Data entries
______________________________
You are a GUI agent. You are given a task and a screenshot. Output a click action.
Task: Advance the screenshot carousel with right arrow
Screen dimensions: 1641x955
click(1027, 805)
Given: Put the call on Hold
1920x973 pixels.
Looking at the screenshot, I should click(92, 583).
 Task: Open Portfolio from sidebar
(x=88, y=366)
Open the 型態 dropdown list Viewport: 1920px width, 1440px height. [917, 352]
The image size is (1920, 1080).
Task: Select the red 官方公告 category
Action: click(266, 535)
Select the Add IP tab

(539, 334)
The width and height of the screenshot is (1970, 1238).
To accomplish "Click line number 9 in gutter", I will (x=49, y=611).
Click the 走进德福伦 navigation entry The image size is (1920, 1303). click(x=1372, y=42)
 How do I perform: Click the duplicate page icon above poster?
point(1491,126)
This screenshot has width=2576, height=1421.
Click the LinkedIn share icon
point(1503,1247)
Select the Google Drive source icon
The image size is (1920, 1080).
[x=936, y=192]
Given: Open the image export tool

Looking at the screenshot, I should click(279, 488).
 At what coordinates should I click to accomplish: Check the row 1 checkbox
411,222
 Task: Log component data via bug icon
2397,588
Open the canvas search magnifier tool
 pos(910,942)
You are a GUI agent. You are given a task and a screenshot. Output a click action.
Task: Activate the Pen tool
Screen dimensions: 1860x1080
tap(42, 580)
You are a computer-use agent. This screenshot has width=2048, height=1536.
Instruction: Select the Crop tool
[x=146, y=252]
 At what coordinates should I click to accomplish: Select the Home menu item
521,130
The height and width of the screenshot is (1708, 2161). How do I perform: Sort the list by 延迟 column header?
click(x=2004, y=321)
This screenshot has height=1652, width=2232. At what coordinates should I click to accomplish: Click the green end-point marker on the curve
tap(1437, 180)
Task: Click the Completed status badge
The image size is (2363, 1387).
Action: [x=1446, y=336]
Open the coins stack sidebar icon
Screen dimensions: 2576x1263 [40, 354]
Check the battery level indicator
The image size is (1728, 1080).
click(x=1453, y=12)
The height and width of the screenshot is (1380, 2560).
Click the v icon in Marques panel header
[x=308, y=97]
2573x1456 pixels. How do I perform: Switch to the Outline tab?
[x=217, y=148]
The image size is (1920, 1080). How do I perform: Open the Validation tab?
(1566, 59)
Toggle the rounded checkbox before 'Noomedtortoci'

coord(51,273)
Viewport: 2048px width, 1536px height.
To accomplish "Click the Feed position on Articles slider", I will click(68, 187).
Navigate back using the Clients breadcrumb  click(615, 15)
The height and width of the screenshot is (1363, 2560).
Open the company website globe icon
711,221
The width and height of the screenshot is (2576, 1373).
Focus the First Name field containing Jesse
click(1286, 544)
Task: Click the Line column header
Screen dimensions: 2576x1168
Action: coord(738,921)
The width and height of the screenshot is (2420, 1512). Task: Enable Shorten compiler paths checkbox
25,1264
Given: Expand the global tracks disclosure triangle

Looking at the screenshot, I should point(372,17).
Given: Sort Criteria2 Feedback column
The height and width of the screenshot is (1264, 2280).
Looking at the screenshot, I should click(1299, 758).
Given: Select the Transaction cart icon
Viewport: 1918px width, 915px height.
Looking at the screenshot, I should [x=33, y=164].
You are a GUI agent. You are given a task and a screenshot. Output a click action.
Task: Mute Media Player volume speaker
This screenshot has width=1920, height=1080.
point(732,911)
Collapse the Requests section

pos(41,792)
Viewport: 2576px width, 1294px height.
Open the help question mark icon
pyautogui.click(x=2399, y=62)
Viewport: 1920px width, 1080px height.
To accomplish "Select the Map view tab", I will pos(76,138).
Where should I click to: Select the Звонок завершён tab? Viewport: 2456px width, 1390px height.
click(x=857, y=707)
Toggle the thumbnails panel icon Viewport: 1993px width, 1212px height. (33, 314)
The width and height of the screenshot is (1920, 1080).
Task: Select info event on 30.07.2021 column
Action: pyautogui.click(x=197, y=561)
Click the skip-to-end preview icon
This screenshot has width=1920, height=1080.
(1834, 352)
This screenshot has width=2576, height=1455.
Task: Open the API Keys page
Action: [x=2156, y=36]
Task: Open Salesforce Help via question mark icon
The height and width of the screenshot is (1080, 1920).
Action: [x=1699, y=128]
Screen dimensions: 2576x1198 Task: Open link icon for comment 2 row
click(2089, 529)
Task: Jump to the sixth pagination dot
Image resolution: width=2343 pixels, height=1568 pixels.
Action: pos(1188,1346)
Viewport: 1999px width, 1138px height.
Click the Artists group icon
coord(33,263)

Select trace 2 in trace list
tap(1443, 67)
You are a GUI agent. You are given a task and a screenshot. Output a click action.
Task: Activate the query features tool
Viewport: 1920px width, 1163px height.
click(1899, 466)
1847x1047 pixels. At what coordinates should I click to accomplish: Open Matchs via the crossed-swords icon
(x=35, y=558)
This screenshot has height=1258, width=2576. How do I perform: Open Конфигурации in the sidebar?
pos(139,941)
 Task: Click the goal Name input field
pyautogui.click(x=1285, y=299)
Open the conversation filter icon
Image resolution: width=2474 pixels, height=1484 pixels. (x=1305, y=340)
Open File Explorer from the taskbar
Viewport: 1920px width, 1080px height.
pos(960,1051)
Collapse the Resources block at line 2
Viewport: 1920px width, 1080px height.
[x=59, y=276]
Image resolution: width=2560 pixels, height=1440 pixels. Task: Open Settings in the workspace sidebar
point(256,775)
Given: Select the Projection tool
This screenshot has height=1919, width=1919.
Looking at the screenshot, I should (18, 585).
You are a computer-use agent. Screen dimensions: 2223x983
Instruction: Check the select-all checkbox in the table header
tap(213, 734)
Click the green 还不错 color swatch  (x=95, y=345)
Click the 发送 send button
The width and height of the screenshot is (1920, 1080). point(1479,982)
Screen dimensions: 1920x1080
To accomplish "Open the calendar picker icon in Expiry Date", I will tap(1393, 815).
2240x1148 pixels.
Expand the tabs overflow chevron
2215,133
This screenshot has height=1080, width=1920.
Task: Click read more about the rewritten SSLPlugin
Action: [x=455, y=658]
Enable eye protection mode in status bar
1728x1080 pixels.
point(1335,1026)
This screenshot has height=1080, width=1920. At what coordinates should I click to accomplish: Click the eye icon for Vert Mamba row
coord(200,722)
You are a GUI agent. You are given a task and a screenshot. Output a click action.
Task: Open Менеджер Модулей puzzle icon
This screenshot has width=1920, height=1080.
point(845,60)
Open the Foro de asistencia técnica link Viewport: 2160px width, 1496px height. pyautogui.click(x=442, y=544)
______________________________
* _Task_: Would you repeat each of the lines above exactly?

* _The completed task_:
You are a GUI agent. You are given a task and a screenshot. Output a click action.
Task: Advance the screenshot carousel with right arrow
Screen dimensions: 1641x955
click(1027, 805)
Given: Put the call on Hold
1920x973 pixels.
Looking at the screenshot, I should click(92, 583).
 Task: Open Portfolio from sidebar
(x=88, y=366)
Open the 型態 dropdown list Viewport: 1920px width, 1440px height. [917, 352]
The image size is (1920, 1080).
Task: Select the red 官方公告 category
Action: click(266, 535)
Select the Add IP tab

(539, 334)
The width and height of the screenshot is (1970, 1238).
To accomplish "Click line number 9 in gutter", I will (x=49, y=611).
Click the 走进德福伦 navigation entry The image size is (1920, 1303). click(x=1372, y=42)
 How do I perform: Click the duplicate page icon above poster?
point(1491,126)
This screenshot has width=2576, height=1421.
Click the LinkedIn share icon
point(1503,1247)
Select the Google Drive source icon
The image size is (1920, 1080).
[x=936, y=192]
Given: Open the image export tool

Looking at the screenshot, I should click(279, 488).
 At what coordinates should I click to accomplish: Check the row 1 checkbox
411,222
 Task: Log component data via bug icon
2397,588
Open the canvas search magnifier tool
 pos(910,942)
You are a GUI agent. You are given a task and a screenshot. Output a click action.
Task: Activate the Pen tool
Screen dimensions: 1860x1080
tap(42, 580)
You are a computer-use agent. This screenshot has width=2048, height=1536.
Instruction: Select the Crop tool
[x=146, y=252]
 At what coordinates should I click to accomplish: Select the Home menu item
521,130
The height and width of the screenshot is (1708, 2161). How do I perform: Sort the list by 延迟 column header?
click(x=2004, y=321)
This screenshot has height=1652, width=2232. At what coordinates should I click to accomplish: Click the green end-point marker on the curve
tap(1437, 180)
Task: Click the Completed status badge
The image size is (2363, 1387).
Action: [x=1446, y=336]
Open the coins stack sidebar icon
Screen dimensions: 2576x1263 [40, 354]
Check the battery level indicator
The image size is (1728, 1080).
click(x=1453, y=12)
The height and width of the screenshot is (1380, 2560).
Click the v icon in Marques panel header
[x=308, y=97]
2573x1456 pixels. How do I perform: Switch to the Outline tab?
[x=217, y=148]
The image size is (1920, 1080). How do I perform: Open the Validation tab?
(1566, 59)
Toggle the rounded checkbox before 'Noomedtortoci'

coord(51,273)
Viewport: 2048px width, 1536px height.
To accomplish "Click the Feed position on Articles slider", I will click(68, 187).
Navigate back using the Clients breadcrumb  click(615, 15)
The height and width of the screenshot is (1363, 2560).
Open the company website globe icon
711,221
The width and height of the screenshot is (2576, 1373).
Focus the First Name field containing Jesse
click(1286, 544)
Task: Click the Line column header
Screen dimensions: 2576x1168
Action: coord(738,921)
The width and height of the screenshot is (2420, 1512). Task: Enable Shorten compiler paths checkbox
25,1264
Given: Expand the global tracks disclosure triangle

Looking at the screenshot, I should point(372,17).
Given: Sort Criteria2 Feedback column
The height and width of the screenshot is (1264, 2280).
Looking at the screenshot, I should click(1299, 758).
Given: Select the Transaction cart icon
Viewport: 1918px width, 915px height.
Looking at the screenshot, I should [x=33, y=164].
You are a GUI agent. You are given a task and a screenshot. Output a click action.
Task: Mute Media Player volume speaker
This screenshot has width=1920, height=1080.
point(732,911)
Collapse the Requests section

pos(41,792)
Viewport: 2576px width, 1294px height.
Open the help question mark icon
pyautogui.click(x=2399, y=62)
Viewport: 1920px width, 1080px height.
To accomplish "Select the Map view tab", I will pos(76,138).
Where should I click to: Select the Звонок завершён tab? Viewport: 2456px width, 1390px height.
click(x=857, y=707)
Toggle the thumbnails panel icon Viewport: 1993px width, 1212px height. (33, 314)
The width and height of the screenshot is (1920, 1080).
Task: Select info event on 30.07.2021 column
Action: pyautogui.click(x=197, y=561)
Click the skip-to-end preview icon
This screenshot has width=1920, height=1080.
(1834, 352)
This screenshot has width=2576, height=1455.
Task: Open the API Keys page
Action: [x=2156, y=36]
Task: Open Salesforce Help via question mark icon
The height and width of the screenshot is (1080, 1920).
Action: [x=1699, y=128]
Screen dimensions: 2576x1198 Task: Open link icon for comment 2 row
click(2089, 529)
Task: Jump to the sixth pagination dot
Image resolution: width=2343 pixels, height=1568 pixels.
Action: pos(1188,1346)
Viewport: 1999px width, 1138px height.
Click the Artists group icon
coord(33,263)

Select trace 2 in trace list
tap(1443, 67)
You are a GUI agent. You are given a task and a screenshot. Output a click action.
Task: Activate the query features tool
Viewport: 1920px width, 1163px height.
click(1899, 466)
1847x1047 pixels. At what coordinates should I click to accomplish: Open Matchs via the crossed-swords icon
(x=35, y=558)
This screenshot has height=1258, width=2576. How do I perform: Open Конфигурации in the sidebar?
pos(139,941)
 Task: Click the goal Name input field
pyautogui.click(x=1285, y=299)
Open the conversation filter icon
Image resolution: width=2474 pixels, height=1484 pixels. (x=1305, y=340)
Open File Explorer from the taskbar
Viewport: 1920px width, 1080px height.
pos(960,1051)
Collapse the Resources block at line 2
Viewport: 1920px width, 1080px height.
[x=59, y=276]
Image resolution: width=2560 pixels, height=1440 pixels. Task: Open Settings in the workspace sidebar
point(256,775)
Given: Select the Projection tool
This screenshot has height=1919, width=1919.
Looking at the screenshot, I should (18, 585).
You are a computer-use agent. Screen dimensions: 2223x983
Instruction: Check the select-all checkbox in the table header
tap(213, 734)
Click the green 还不错 color swatch  (x=95, y=345)
Click the 发送 send button
The width and height of the screenshot is (1920, 1080). point(1479,982)
Screen dimensions: 1920x1080
To accomplish "Open the calendar picker icon in Expiry Date", I will tap(1393, 815).
2240x1148 pixels.
Expand the tabs overflow chevron
2215,133
This screenshot has height=1080, width=1920.
Task: Click read more about the rewritten SSLPlugin
Action: [x=455, y=658]
Enable eye protection mode in status bar
1728x1080 pixels.
point(1335,1026)
This screenshot has height=1080, width=1920. At what coordinates should I click to accomplish: Click the eye icon for Vert Mamba row
coord(200,722)
You are a GUI agent. You are given a task and a screenshot. Output a click action.
Task: Open Менеджер Модулей puzzle icon
This screenshot has width=1920, height=1080.
point(845,60)
Open the Foro de asistencia técnica link Viewport: 2160px width, 1496px height. pyautogui.click(x=442, y=544)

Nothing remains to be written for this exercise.